# The task:
Find all lines in the records that include the word "computer", and copy them out.

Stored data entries
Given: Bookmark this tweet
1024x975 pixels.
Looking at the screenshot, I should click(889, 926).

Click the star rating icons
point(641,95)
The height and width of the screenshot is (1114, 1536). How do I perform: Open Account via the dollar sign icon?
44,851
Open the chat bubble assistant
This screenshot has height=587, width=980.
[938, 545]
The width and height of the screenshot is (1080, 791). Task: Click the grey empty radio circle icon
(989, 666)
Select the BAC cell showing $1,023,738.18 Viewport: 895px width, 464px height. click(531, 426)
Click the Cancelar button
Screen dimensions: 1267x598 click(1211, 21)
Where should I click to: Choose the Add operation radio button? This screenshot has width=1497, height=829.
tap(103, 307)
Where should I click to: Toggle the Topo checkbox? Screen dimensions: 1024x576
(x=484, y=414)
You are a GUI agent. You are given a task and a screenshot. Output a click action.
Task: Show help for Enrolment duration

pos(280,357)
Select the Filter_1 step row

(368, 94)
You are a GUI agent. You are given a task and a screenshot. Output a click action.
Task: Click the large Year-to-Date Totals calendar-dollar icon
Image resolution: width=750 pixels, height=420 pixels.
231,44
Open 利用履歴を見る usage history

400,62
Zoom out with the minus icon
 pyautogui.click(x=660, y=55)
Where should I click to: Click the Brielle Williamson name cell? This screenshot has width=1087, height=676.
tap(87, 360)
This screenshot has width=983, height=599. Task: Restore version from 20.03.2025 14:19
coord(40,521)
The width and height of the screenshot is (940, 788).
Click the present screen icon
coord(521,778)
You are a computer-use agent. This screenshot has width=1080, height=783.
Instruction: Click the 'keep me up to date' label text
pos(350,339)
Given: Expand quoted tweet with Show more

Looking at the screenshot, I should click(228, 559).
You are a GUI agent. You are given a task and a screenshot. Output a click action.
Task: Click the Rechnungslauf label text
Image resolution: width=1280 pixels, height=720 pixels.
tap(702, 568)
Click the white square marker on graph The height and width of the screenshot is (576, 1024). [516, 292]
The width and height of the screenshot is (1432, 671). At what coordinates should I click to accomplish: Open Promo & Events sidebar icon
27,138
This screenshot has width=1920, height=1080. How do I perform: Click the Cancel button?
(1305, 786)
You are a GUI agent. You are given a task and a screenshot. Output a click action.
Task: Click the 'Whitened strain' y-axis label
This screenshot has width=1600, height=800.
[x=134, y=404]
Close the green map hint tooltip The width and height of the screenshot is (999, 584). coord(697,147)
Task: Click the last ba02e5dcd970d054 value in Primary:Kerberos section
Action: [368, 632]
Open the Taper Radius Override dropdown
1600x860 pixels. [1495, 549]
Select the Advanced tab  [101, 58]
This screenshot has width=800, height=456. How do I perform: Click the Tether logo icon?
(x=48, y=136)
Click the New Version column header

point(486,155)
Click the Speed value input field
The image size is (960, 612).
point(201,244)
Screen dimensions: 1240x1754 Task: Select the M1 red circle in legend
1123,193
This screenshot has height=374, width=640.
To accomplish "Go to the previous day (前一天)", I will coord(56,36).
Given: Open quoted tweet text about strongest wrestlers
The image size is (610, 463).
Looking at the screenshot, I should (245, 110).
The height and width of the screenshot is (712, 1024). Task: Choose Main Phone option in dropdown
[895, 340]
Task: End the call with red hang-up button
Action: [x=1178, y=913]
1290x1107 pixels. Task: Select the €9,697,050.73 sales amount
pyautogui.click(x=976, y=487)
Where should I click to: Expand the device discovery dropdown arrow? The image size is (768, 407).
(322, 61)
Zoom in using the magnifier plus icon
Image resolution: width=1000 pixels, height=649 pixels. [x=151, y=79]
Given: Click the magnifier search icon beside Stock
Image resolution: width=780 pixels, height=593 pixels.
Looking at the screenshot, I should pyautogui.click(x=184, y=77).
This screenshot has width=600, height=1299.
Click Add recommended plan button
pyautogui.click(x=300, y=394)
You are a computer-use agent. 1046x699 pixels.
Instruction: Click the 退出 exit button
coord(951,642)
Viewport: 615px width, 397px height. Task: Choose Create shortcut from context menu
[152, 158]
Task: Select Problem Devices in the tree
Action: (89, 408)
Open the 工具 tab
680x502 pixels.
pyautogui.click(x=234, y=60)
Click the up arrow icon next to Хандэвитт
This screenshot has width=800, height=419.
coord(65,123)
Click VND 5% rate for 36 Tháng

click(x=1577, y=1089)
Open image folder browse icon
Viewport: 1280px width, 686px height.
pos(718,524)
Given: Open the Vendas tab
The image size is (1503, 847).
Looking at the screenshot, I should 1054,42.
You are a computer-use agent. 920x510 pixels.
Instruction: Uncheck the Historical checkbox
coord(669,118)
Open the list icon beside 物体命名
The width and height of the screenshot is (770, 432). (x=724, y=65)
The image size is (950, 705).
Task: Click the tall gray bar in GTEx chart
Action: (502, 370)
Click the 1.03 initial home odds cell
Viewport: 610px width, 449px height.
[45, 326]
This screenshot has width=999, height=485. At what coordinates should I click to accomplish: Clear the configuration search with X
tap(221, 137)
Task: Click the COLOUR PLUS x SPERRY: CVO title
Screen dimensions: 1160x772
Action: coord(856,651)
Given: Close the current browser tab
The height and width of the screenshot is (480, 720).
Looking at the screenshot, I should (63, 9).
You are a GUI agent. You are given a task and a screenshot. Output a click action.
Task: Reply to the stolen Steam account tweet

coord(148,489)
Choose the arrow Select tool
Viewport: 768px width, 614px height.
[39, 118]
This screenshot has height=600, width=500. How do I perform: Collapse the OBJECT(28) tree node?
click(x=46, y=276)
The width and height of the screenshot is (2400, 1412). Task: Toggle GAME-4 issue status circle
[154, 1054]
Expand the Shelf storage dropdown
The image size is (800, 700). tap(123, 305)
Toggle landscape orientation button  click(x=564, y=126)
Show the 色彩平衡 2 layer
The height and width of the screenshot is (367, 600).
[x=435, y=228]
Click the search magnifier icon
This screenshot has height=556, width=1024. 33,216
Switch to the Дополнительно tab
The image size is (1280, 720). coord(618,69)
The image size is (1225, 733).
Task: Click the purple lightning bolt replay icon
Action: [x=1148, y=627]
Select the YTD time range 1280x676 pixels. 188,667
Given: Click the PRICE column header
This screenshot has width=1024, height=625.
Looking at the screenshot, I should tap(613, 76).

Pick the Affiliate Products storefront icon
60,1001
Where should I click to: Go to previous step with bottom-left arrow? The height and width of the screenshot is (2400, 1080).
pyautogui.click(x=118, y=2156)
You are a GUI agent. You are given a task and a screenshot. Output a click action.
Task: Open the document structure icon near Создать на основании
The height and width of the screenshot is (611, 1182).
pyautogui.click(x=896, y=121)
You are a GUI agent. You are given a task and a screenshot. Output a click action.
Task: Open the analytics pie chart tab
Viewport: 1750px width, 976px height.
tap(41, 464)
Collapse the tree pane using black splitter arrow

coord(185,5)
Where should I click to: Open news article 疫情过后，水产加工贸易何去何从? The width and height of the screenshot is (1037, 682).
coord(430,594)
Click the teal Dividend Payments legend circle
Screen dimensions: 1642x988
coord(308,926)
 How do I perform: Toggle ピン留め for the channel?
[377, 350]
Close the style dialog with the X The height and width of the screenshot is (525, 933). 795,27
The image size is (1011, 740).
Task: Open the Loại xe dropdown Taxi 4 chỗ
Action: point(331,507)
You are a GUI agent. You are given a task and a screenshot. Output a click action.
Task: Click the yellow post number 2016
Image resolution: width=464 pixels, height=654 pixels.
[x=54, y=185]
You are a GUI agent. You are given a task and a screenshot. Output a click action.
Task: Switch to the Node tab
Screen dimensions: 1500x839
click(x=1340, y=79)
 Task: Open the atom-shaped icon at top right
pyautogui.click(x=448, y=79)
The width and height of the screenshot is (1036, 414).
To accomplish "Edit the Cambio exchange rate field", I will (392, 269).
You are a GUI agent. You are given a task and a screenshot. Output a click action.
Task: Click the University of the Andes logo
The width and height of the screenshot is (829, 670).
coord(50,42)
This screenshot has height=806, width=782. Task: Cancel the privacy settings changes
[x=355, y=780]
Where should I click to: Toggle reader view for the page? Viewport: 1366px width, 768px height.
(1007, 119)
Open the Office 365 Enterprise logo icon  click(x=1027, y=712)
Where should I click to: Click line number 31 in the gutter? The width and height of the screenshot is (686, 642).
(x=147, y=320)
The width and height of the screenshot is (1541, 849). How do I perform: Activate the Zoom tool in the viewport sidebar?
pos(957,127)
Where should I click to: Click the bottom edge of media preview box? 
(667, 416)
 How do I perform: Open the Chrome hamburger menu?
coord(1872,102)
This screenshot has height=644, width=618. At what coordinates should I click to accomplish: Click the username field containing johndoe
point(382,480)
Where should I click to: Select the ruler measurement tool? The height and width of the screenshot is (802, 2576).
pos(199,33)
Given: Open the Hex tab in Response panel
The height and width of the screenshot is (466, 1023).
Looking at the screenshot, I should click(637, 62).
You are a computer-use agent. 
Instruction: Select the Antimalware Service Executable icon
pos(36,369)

# Exercise answer:
You are a computer-use agent. This screenshot has width=1080, height=783.
You are a computer-use agent. 1046x699 pixels.
You are a computer-use agent. 920x510 pixels.
You are a computer-use agent. 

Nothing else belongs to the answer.